# Long distance Commute mile deductible



## wallae (Jun 11, 2018)

I have a friend working hard to support 2 kids alone
She drives 60 miles each way as local military base has no access 

Is any of this deductible


----------



## Older Chauffeur (Oct 16, 2014)

Not if she’s an employee driving to her regular job location. The IRS considers the miles you drive between your home and your place of employment to be non deductible. 
See IRS PUB 463
Disclosure: I am not a tax professional.


----------



## wallae (Jun 11, 2018)

This is Uber self employed


----------



## Older Chauffeur (Oct 16, 2014)

Sorry, since you didn’t mention that, I assumed it was for regular employment on the military base.


----------



## Seamus (Jun 21, 2018)

Consult a professional.

However, commuting to an area to Uber your “normal” online area that you work is not deductible.

WORK AROUND: @wallae, going online and setting a DF to that area makes the mileage instantly deductible as long as you’re online and available.
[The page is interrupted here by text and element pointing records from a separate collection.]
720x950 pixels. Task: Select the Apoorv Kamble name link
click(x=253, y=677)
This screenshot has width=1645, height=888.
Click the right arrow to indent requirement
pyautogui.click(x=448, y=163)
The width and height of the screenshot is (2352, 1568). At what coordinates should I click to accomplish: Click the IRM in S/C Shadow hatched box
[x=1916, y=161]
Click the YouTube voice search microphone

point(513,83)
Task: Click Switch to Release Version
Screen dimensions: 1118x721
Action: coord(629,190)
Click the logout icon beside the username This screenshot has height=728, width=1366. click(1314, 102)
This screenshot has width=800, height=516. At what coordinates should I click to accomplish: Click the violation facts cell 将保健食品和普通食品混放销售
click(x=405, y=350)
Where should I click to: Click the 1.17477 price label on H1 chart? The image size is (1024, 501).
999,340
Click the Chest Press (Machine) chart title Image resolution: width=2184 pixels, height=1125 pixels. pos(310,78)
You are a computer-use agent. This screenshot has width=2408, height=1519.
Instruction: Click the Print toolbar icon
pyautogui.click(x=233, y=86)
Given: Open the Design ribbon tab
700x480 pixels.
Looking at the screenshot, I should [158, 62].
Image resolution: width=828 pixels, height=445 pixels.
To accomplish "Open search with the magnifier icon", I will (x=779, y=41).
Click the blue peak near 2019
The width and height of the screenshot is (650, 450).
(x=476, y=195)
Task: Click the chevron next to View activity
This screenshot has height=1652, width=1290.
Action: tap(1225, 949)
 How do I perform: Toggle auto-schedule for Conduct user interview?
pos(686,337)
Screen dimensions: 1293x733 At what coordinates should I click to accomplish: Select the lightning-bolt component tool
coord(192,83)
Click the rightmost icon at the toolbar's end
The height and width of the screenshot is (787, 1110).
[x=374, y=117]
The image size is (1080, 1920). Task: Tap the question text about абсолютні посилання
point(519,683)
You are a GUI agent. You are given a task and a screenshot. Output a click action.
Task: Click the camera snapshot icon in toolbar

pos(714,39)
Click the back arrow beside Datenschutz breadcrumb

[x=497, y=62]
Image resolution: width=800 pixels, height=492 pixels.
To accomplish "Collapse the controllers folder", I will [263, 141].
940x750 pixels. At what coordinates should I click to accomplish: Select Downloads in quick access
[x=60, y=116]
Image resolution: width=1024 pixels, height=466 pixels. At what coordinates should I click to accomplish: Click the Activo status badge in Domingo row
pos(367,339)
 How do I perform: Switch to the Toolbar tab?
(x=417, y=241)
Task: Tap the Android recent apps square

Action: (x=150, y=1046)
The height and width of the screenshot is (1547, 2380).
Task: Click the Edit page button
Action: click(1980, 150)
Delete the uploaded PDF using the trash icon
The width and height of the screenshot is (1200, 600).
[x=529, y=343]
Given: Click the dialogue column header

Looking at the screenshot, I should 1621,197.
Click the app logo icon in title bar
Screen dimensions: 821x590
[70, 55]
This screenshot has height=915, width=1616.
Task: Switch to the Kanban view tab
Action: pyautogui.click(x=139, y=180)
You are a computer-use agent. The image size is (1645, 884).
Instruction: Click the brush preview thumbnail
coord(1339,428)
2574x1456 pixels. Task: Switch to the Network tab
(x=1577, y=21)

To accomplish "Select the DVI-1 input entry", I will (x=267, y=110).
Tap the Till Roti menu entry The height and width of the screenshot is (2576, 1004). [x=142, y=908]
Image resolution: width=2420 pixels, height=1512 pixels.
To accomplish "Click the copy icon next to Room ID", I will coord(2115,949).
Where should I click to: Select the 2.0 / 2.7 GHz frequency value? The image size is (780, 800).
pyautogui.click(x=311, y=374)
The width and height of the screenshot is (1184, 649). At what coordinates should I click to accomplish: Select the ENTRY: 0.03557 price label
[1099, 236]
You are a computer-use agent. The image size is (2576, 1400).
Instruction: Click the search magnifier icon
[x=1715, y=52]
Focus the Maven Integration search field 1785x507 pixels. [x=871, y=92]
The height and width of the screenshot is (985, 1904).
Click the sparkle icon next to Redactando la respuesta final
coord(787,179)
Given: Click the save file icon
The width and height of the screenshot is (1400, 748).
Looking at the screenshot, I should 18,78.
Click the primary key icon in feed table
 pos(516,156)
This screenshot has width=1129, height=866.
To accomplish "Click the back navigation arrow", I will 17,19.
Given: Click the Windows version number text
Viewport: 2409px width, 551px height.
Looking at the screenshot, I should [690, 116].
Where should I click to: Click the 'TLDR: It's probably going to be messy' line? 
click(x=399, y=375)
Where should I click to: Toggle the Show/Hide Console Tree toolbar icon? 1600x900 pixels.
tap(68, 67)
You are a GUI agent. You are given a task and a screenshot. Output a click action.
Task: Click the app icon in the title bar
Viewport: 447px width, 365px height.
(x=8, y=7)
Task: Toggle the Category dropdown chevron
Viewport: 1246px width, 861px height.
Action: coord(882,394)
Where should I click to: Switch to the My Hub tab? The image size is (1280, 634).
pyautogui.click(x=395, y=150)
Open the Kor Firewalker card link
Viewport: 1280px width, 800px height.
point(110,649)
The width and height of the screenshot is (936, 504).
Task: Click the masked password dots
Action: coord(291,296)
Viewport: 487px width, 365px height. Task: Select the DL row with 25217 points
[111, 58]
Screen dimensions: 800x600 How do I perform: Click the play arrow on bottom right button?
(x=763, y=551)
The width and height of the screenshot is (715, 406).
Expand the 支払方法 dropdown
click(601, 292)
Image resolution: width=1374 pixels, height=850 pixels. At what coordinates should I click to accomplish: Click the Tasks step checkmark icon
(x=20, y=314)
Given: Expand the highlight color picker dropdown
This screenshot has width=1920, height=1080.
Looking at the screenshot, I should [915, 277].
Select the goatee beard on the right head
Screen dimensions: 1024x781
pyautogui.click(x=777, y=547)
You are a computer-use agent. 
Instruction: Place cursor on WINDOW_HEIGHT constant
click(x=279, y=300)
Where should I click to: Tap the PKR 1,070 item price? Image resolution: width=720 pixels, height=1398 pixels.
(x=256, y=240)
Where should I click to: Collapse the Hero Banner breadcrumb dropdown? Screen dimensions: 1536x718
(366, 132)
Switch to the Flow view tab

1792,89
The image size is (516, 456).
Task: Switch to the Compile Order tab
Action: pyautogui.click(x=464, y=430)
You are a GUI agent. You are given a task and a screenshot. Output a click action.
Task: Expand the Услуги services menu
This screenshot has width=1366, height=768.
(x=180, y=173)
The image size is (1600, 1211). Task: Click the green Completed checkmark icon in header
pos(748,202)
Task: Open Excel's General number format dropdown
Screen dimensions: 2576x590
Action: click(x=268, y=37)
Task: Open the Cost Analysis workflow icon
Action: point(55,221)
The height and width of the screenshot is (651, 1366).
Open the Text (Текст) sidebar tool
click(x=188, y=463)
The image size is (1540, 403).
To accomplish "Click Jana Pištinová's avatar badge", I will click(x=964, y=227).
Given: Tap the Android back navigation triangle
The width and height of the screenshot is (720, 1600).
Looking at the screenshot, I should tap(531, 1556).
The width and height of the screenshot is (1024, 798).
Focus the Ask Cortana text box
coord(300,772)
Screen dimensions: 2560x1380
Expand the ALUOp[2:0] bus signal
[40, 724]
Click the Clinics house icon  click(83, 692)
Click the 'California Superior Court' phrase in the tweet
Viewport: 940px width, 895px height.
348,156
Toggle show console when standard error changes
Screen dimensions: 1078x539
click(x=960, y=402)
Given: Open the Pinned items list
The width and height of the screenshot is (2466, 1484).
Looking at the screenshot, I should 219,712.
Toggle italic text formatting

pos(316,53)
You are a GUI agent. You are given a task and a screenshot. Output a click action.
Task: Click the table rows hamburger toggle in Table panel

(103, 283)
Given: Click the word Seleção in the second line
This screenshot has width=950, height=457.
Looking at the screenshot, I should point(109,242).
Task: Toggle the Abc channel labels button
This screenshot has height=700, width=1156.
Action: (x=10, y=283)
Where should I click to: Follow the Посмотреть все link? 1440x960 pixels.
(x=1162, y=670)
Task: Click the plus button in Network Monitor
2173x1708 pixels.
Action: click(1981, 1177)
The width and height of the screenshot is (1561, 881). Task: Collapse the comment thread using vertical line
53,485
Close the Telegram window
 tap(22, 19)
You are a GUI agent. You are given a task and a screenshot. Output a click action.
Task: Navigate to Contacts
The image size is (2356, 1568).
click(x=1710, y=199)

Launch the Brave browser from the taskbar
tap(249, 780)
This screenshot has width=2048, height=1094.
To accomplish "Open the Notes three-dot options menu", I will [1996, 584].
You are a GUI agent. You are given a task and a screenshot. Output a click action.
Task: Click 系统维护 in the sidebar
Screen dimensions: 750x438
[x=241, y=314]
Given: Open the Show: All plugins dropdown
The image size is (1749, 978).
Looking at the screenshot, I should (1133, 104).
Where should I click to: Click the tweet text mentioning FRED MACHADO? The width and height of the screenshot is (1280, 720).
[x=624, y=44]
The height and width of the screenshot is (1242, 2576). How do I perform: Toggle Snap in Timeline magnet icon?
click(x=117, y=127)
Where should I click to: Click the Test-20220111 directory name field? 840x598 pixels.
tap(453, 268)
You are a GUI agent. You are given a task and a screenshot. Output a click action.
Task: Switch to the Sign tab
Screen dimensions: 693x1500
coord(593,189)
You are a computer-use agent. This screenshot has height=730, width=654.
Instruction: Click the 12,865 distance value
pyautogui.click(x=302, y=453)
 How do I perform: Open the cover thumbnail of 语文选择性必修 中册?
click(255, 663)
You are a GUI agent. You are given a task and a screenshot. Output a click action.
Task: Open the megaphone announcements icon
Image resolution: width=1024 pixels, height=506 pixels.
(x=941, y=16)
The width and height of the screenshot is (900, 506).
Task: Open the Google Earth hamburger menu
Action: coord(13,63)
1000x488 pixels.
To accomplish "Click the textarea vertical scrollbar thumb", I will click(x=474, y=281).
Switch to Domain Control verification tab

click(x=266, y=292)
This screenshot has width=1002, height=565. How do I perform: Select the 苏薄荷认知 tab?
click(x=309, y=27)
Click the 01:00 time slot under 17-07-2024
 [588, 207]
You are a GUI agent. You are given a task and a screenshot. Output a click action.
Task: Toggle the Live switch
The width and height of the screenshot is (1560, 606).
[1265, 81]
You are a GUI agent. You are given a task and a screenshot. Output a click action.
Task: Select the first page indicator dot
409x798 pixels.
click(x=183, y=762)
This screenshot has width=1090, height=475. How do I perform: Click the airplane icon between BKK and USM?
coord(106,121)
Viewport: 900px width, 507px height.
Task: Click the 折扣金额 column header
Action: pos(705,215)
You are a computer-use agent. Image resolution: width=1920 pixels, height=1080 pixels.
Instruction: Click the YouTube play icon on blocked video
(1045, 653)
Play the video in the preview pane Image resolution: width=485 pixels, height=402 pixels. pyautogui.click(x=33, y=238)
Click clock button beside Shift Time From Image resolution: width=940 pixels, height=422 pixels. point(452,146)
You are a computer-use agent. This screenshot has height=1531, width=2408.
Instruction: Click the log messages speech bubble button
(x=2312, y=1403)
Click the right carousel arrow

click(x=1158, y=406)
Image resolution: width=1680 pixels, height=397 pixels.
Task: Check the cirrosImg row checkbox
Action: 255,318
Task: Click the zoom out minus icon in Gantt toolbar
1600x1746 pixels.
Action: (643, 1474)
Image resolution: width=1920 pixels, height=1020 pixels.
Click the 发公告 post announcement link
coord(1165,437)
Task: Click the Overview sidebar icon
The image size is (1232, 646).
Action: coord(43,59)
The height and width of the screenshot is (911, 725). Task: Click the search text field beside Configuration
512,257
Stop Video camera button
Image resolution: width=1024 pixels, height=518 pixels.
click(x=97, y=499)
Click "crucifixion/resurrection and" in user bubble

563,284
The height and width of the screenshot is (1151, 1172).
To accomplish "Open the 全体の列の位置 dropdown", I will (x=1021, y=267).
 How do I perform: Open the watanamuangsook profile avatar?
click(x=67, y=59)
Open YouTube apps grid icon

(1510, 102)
DF there and DF home solves the problem. Remember, if there are times she is in a hurry to get home, you don’t have to accept every ping!


----------



## 25rides7daysaweek (Nov 20, 2017)

Seamus said:


> Consult a professional.
> 
> However, commuting to an area to Uber your “normal” online area that you work is not deductible.
> 
> WORK AROUND: @wallae, going online and setting a DF to that area makes the mileage instantly deductible as long as you’re online and available. DF there and DF home solves the problem. Remember, if there are times she is in a hurry to get home, you don’t have to accept every ping!


If someone had a long commute and 
wanted to write off those miles they
could conceivably do that everyday.
Although idt I would want to try to defend 
that if audited having made no rides.....


----------



## cumonohito (Feb 13, 2018)

Seamus said:


> Consult a professional.
> 
> However, commuting to an area to Uber your “normal” online area that you work is not deductible.
> 
> WORK AROUND: @wallae, going online and setting a DF to that area makes the mileage instantly deductible as long as you’re online and available. DF there and DF home solves the problem. Remember, if there are times she is in a hurry to get home, you don’t have to accept every ping!


This is what I used to do. I work near the airport, and live on the SW suburds. I set DF for 3hours to/from home/airport and go there. Most of the time I will get a couple of local rides to the train, and then eventually I will get that airport ride that will get right near my work area. I have a flex starting time, so no problem getting in 8am as opposed to 9am, 930am, etc. On the way back home after work, the rides where variable, so I shortened the DF time to 1hr if possible.


----------



## FLKeys (Dec 27, 2018)

I visit Orlando some 300 miles away around once a month. Set DF there and back cherry pick decent rides, it works for me. I try to do 3 rides each way, one near beginning, one in middle, and one near home.


----------



## Ted L. (Jun 8, 2017)

Going home, she could set a DF and go offline after the first trip. This way the commuting portion is not from her regular place of business.


----------



## Disgusted Driver (Jan 9, 2015)

I regularly set the df to my 9 to 5 and home, set it to xl while I'm out during the day running errands and I'll go to the matt with the irs on it. I'm cruising and available to take jobs, not my fault if I'm not getting them.


----------